Medical Student Rotations

A photo of the Biomedical Research Building's clock tower

Thank you for your interest in the Department of Neurology at Case Western Reserve University. The Department of Neurology provides a variety of educational programs for students in the School of Medicine of Case Western Reserve University. Case students can find a description of all neurology Type A and Type B electives at the School of Medicine Registrar's site.

Students from other schools may also participate in clinical electives in the fourth year, and may arrange clinical experiences via University Hospitals' Visiting Medical Student Program.

Third Year Core Clerkship

All CWRU medical students are required to complete a third year Block III core clerkship which includes Neuroscience and Psychiatry. More than any field, Neuroscience relies upon the oldest principles of medicine and the latest in modern technology. The foundation of neurologic diagnosis rests on the knowledge of neuroanatomy in conjunction with the neurologic history and physical examination. Advanced imaging techniques, immunologic studies and molecular genetics can then be applied to define the underlying disorder. Rapidly evolving advances now allow for treatments and surgical techniques of various neurologic disorders that were not possible a few years ago.

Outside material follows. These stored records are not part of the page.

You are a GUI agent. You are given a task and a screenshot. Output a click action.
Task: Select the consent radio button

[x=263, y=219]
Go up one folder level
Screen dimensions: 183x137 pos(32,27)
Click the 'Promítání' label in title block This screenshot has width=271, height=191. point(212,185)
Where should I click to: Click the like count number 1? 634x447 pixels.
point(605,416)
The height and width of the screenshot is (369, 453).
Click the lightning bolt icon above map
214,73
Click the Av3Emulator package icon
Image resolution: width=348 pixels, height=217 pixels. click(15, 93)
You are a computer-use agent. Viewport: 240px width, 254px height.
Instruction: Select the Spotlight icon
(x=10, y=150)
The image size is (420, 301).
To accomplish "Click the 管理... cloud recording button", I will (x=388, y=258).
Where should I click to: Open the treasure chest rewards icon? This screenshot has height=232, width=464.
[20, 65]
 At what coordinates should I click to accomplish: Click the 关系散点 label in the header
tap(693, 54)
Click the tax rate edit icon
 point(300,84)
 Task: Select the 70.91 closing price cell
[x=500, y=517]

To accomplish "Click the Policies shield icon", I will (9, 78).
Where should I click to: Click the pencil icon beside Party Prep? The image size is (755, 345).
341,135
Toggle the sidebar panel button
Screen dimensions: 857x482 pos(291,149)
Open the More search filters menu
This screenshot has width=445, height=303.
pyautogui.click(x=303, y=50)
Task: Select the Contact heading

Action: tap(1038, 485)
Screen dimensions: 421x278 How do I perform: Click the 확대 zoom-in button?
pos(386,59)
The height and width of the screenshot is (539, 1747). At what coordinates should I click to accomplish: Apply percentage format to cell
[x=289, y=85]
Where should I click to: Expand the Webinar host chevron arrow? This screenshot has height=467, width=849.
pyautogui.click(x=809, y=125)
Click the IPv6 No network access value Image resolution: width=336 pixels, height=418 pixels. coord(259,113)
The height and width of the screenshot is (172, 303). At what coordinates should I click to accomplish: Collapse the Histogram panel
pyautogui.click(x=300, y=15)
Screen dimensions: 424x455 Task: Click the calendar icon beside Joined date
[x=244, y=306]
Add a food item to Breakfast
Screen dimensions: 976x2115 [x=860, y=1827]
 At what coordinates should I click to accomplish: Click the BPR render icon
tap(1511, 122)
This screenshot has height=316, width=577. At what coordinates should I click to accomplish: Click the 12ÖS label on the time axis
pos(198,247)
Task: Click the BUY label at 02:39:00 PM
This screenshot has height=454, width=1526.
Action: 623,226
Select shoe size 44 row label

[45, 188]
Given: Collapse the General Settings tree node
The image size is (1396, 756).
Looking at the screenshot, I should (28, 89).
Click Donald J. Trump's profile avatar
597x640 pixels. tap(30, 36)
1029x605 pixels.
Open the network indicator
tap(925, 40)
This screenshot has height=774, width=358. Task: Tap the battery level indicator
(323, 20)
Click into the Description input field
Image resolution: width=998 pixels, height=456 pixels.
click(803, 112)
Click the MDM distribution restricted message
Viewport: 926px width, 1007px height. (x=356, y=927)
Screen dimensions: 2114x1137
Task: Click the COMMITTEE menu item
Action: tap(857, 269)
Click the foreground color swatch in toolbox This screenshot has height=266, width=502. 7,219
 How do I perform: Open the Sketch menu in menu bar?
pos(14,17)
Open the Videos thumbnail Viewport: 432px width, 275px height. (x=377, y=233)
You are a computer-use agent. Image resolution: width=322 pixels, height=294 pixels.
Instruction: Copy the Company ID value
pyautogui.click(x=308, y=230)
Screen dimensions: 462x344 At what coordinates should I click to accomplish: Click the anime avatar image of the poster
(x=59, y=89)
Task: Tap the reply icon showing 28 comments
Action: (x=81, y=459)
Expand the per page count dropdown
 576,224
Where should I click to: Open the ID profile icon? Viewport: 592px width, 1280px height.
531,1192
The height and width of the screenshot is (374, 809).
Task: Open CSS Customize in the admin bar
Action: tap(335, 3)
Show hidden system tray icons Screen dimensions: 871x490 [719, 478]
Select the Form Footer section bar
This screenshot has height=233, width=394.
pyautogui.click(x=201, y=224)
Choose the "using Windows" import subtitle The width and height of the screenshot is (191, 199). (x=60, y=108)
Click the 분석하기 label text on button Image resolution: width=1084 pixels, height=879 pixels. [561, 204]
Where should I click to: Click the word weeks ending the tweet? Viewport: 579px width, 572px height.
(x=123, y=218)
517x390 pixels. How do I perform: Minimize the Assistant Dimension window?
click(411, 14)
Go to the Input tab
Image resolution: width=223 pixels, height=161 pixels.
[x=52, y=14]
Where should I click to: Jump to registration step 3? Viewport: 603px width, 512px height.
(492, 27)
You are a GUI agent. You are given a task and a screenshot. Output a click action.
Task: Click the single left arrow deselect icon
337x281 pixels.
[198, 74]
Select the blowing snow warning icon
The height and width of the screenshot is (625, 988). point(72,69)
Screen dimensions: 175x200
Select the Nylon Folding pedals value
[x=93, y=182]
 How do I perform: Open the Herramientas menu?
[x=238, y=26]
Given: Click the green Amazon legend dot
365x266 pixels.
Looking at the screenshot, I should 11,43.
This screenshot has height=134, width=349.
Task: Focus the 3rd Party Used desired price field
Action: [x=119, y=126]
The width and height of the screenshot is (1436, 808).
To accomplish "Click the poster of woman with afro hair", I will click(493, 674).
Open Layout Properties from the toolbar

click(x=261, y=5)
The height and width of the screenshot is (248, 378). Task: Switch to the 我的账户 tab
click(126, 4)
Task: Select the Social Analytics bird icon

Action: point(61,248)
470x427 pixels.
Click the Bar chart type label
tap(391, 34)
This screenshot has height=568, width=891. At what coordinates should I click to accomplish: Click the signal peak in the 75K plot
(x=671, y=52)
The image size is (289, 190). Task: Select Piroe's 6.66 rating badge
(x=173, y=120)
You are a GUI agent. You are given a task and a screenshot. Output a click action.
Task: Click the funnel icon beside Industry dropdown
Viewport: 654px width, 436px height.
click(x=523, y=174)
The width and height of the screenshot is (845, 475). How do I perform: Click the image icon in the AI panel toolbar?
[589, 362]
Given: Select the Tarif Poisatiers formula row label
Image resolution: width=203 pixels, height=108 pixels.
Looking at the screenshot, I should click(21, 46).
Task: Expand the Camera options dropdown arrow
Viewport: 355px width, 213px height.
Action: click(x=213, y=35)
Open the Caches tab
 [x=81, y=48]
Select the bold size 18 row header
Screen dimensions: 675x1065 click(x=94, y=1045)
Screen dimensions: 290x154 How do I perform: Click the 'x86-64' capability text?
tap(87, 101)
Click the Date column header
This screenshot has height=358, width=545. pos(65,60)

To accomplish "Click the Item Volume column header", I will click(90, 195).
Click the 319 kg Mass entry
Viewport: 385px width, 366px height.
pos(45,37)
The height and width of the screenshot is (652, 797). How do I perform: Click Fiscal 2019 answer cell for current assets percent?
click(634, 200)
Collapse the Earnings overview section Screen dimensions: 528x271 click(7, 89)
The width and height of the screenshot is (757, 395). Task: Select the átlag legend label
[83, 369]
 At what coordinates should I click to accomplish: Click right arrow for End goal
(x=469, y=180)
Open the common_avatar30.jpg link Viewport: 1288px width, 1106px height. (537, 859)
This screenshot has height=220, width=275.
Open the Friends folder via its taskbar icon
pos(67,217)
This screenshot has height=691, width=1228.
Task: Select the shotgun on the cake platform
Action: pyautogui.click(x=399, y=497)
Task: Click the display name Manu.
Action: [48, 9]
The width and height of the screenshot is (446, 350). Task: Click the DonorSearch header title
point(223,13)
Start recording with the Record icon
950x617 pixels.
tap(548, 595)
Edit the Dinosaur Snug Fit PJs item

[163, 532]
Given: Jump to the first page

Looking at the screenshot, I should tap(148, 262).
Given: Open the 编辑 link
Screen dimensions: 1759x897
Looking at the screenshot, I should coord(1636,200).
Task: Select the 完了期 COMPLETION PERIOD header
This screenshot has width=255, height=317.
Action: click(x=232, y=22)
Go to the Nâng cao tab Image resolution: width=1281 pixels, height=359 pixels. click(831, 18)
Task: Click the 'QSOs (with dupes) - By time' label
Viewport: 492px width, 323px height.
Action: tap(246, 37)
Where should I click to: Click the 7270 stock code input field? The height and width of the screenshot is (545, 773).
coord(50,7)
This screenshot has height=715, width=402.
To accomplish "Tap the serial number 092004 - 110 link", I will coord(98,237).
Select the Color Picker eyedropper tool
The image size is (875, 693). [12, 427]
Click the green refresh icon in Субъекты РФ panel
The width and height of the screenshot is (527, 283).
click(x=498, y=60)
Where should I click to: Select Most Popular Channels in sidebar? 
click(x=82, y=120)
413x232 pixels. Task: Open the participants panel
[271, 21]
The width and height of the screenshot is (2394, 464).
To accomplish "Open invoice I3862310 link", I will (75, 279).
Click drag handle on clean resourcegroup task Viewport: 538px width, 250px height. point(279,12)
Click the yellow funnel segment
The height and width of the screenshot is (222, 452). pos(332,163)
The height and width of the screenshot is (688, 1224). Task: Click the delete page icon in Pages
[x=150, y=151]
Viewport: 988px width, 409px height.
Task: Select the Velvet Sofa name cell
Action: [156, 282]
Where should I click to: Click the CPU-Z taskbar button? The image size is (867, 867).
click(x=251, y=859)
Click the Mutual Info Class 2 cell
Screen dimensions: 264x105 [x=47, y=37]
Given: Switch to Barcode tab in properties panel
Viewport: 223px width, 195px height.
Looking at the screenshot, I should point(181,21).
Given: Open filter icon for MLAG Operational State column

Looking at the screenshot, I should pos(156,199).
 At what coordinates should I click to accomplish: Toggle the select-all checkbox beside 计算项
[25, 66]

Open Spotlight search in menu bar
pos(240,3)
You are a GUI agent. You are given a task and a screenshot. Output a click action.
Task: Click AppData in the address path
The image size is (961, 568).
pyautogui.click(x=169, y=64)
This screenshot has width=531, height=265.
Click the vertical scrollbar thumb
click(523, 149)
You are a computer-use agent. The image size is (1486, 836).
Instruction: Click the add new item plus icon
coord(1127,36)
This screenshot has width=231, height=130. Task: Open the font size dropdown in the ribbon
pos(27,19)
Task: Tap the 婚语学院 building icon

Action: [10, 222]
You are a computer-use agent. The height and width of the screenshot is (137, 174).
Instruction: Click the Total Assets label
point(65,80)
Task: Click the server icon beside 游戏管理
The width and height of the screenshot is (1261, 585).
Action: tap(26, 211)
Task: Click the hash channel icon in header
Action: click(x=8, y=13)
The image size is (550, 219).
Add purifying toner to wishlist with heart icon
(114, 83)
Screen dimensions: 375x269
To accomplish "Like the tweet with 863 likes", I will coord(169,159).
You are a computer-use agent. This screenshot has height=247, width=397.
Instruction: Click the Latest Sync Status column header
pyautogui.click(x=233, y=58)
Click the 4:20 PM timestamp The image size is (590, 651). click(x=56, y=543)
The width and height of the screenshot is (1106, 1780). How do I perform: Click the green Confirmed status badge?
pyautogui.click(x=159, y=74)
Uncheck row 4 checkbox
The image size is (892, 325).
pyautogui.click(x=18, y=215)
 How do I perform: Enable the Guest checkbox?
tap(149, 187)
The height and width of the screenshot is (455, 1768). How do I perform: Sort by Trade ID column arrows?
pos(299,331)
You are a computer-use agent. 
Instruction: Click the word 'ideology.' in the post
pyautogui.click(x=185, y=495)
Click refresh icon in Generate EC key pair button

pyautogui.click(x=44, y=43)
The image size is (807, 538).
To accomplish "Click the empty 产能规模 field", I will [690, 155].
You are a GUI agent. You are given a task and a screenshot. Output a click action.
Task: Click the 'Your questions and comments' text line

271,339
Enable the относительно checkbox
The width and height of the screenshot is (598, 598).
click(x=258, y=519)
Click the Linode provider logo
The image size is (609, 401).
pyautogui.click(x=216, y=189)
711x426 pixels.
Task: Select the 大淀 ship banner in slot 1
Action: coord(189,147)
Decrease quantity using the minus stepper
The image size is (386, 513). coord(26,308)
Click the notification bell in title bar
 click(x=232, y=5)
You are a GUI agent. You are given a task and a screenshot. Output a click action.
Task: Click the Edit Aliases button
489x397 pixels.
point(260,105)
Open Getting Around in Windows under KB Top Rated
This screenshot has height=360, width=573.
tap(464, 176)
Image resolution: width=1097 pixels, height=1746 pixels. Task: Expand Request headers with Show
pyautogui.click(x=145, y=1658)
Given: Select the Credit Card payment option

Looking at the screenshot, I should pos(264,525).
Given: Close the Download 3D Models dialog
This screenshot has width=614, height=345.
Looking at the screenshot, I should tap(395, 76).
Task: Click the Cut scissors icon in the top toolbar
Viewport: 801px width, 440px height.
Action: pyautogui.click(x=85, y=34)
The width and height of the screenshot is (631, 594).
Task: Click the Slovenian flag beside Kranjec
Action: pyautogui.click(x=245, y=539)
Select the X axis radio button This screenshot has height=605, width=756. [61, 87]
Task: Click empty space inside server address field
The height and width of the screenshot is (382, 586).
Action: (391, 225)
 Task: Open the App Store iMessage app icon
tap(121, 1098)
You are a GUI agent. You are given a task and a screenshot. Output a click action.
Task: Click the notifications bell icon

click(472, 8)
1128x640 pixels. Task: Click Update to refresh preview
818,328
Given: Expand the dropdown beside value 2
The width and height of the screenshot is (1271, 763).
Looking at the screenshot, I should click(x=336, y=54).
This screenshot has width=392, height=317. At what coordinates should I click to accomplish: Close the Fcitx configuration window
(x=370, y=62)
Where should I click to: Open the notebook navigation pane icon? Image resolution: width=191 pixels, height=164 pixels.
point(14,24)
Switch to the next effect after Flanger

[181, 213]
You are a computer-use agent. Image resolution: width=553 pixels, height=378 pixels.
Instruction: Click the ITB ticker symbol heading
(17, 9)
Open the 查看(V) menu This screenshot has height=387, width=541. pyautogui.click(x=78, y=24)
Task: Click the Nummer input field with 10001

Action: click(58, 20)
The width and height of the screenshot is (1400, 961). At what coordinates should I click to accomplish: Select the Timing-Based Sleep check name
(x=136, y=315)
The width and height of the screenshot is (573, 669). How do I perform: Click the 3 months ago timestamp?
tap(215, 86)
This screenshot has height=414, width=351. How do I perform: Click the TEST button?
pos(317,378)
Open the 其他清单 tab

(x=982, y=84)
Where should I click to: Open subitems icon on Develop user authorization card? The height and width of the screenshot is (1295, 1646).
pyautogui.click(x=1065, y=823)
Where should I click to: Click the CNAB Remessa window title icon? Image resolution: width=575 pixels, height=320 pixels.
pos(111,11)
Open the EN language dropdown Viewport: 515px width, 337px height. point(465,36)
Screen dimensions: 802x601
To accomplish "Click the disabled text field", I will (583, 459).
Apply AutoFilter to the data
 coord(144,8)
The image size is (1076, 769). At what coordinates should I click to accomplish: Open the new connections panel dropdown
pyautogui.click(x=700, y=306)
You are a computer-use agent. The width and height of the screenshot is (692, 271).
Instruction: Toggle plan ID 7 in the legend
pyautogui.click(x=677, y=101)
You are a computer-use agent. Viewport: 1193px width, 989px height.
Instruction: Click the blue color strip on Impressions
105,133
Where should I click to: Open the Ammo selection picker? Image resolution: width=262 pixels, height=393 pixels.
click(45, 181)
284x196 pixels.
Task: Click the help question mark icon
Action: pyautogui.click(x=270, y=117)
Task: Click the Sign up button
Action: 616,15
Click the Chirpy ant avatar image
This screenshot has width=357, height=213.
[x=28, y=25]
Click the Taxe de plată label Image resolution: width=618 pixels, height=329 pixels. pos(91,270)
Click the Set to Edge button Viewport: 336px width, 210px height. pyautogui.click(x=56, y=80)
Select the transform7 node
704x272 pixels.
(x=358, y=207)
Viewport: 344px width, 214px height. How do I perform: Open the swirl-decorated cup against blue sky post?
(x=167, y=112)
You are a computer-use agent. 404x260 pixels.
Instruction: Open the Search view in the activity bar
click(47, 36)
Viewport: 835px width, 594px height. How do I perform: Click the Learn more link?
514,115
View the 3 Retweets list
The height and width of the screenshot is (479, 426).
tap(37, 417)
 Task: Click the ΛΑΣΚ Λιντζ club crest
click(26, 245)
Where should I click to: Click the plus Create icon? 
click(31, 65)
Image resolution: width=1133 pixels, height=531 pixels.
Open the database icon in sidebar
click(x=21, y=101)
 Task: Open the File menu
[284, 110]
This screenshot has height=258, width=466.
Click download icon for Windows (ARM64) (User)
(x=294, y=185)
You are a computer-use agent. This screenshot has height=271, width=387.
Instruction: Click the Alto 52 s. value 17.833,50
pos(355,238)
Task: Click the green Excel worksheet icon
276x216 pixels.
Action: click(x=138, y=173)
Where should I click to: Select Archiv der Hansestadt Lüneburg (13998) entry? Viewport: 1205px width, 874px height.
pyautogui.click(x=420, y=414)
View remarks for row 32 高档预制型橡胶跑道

The Neuroscience portion of the Block III core clerkship allows students direct hands-on experience with a variety of neurologic patients and disease processes. All students will have responsibilities for inpatient care under the supervision of either Neurology or Neurosurgery house officers and attendings. In addition, students will attend outpatient clinics every week. Each student will be assigned to rotate through the University Hospitals Cleveland Medical Center General Neurology, Stroke Neurology, Neurocritical Care, Pediatric Neurology, or Neurosurgery services or the Veterans Administration Hospital Neurology Service.

Each Friday, all students convene for didactic sessions covering core topics, including clinical aspects of neurology and neurosurgery.

Please keep in mind, it is not possible to master the entire field of neuroscience during a several year residency, let alone a month clerkship. However, with diligent study, motivation and initiative, each student will be able to become proficient in the evaluation of neurologic patients and learn the core concepts of neuroscience every physician needs to know, regardless of the field of medicine or surgery he/she ultimately practices.